Saint Mary's University astronomer Luigi Gallo leads the Canadian portion of the space telescope being launched in Japan next week.

Saint Mary's University astronomer Luigi Gallo leads the Canadian portion of the space telescope

An illustration from NASA shows a supermassive black hole in the nearby spiral galaxy NGC 1365. (NASA/Associated Press)

Halifax astronomer Luigi Gallo's decade-long work on a project is about to be launched in space. 

"I feel like a little kid waiting for Christmas.
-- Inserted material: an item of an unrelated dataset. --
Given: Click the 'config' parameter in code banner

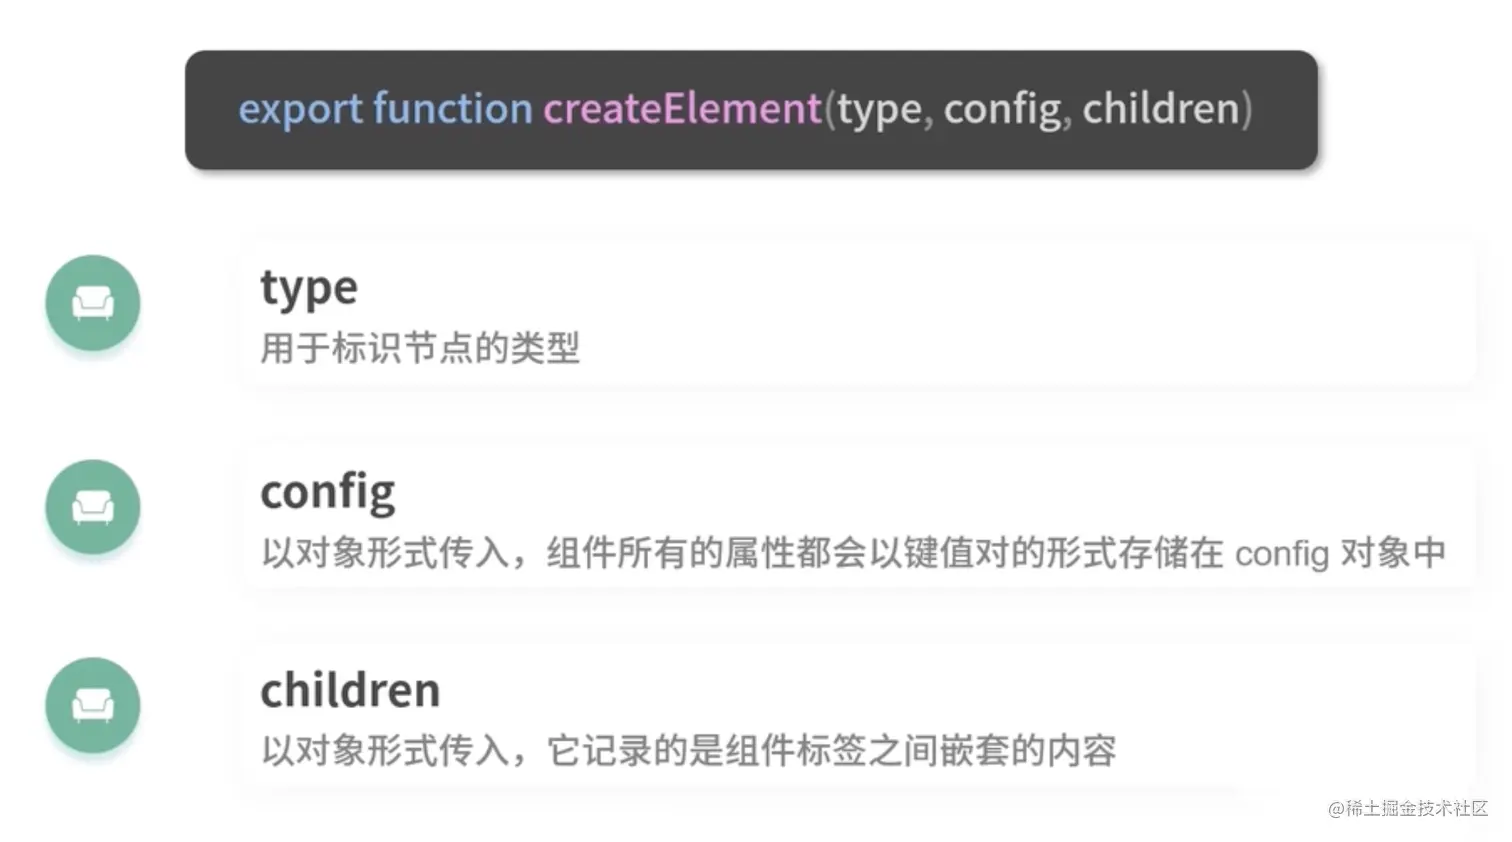Looking at the screenshot, I should (1002, 110).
It's so exciting," Gallo told CBC Nova Scotia's Mainstreet Friday.

Gallo is the principal investigator for the Canadian portion of an international project culminating next week in the launch of a space telescope from Japan. 

"We're going to see the instrument that we've put so much effort into — so much time and care into — and we're going to put it on the back of a rocket and launch it into space," he said.
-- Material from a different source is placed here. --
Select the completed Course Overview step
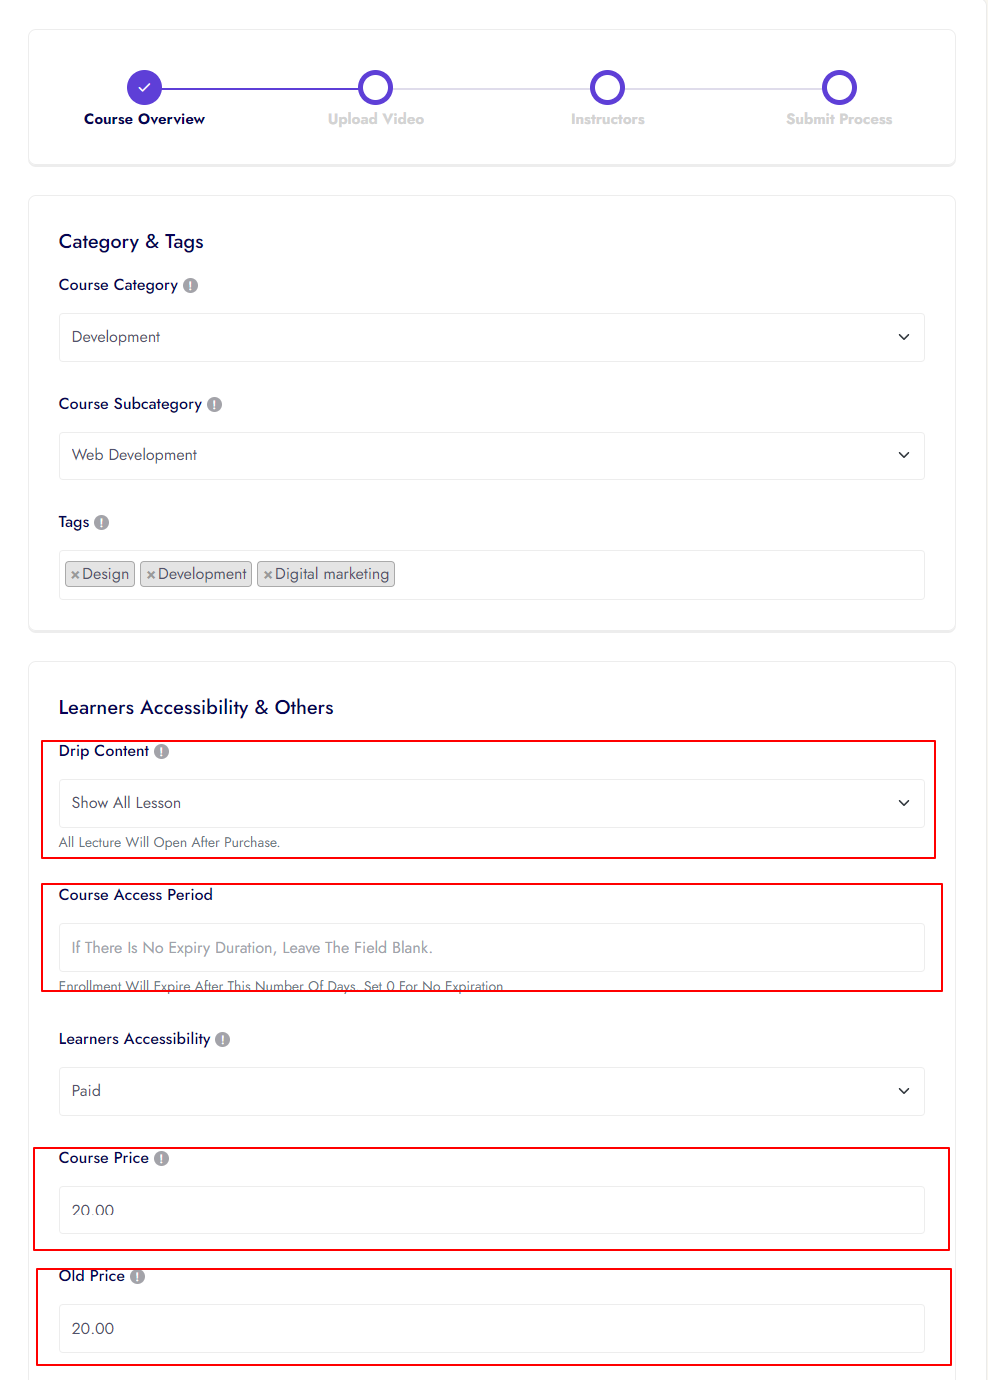 (x=144, y=88)
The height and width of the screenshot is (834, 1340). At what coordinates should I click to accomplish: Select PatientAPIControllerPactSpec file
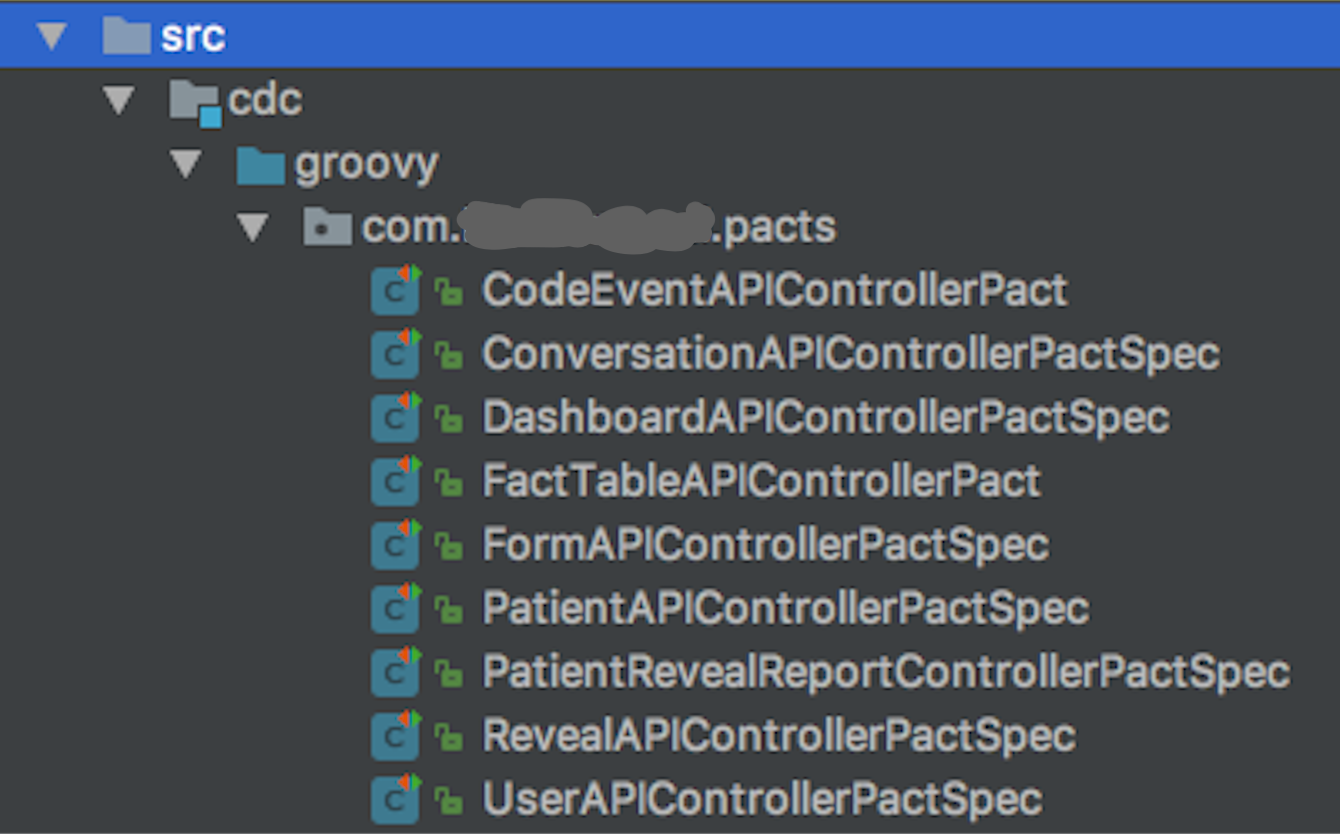(786, 608)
"It's a pretty hostile environment up there."

The project involves the Japanese Aerospace Exploration Agency, NASA, the European Space Agency, the Canadian Space Agency — and Gallo, an astronomy and physics professor at Halifax's Saint Mary's University.

Like seeing shades within a rainbow

The Canadian scientists involved have developed a special laser alignment system, which will allow the telescope — nicknamed Astro-H — to take up close photos. 

"It's kind of like seeing very, very fine, very detailed shades within the colours of a rainbow," Gallo said.

The goal is to study the structure of the universe — such as how black holes are made — and physics in extreme conditions. 

"The idea that blacks holes swallow everything and suck up everything around them isn't actually true," said Gallo, who specializes in supermassive ones.

"Black holes actually spew out a lot of material." 

'We quite literally are stardust'

The telescope will start producing data in six months, he said, after it's been calibrated and tested. He hopes it'll show the "unexpected," as well as prove some theories the scientists have. 

"It gives us an idea of where we're coming from," Gallo said. "We quite literally are stardust."

Astro-H launches in the early morning of February 12 at the Tanegashima Space Center by the Japan Aerospace Exploration Agency, which will be livestreamed. Gallo will be in Japan for the big event.